Summary
- The Hadoop Distributed File System (HDFS) is an open-source clone of Google File System (GFS).
- HDFS is designed to run on a cluster of nodes and supports the MapReduce programming model by providing a distributed file system (DFS) for the model's I/O data.
- HDFS has a common, cluster-wide namespace; is able to store large files; is optimized for write-once, read-many access; and is designed to provide high availability in the presence of node failures.
- HDFS follows a primary-secondary topology; the NameNode handles the metadata, and the data is stored on the DataNodes.
- Files in HDFS are split into blocks (also called chunks), with a default size of 128 MB.
- Blocks are replicated by default three times (called replication factor) over the entire cluster.
- HDFS assumes a tree-style cluster topology, optimizes file access to improve performance, and attempts to place block replicas across racks.
- The original HDFS design follows immutable semantics and does not allow existing files to be opened for writes. Newer versions of HDFS support file appends.
- HDFS is strongly consistent because a file write is marked complete only after all the replicas have been written.
- The NameNode keeps track of DataNode failures using a heartbeat mechanism; if DataNodes fail to respond, they are marked as dead, and more copies of the blocks that were on that DataNode are created to maintain the desired replication factor.
- The NameNode is a single point of failure (SPOF) in the original HDFS design. A secondary NameNode can be designated to periodically copy metadata from the primary NameNode but does not provide full failover redundancy.
- HDFS provides high bandwidth for MapReduce, high reliability, low costs per byte, and good scalability.
- HDFS is inefficient with small files (owing to large default block size), is non-POSIX compliant, and does not allow for file rewrites, except for appends in the latest versions of HDFS.
- Ceph is a storage system designed for cloud applications. Ceph is based on a distributed object store with services layered on top of it.
- At the core of Ceph is RADOS, a self-managing cluster of object store daemons (OSDs) and monitor nodes. The nodes use advanced techniques to be self-managing, fault-tolerant, and scalable.

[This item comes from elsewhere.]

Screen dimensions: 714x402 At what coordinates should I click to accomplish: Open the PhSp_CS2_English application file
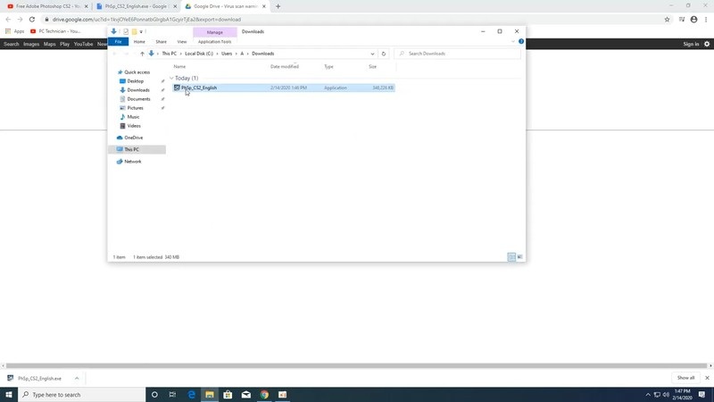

- An object in RADOS is hashed to a placement group and is then associated to an OSD using the CRUSH algorithm.
- RADOS can be accessed through librados, a native RADOS client that works with different programming languages.
- Applications can also access data in RADOS as Objects through the RADOS Gateway, which supports the S3 and Swift protocols through a REST interface.
- RADOS can also export block storage devices by using RBD. These can be used as disk images for virtual machines.
- Ceph FS is a filesystem layered over RADOS. This is achieved by using special Metadata nodes that keep track of the filesystem metadata. Metadata nodes partition the filesystem tree dynamically through a special algorithm. Metadata entries are also journaled to RADOS for fault-tolerance.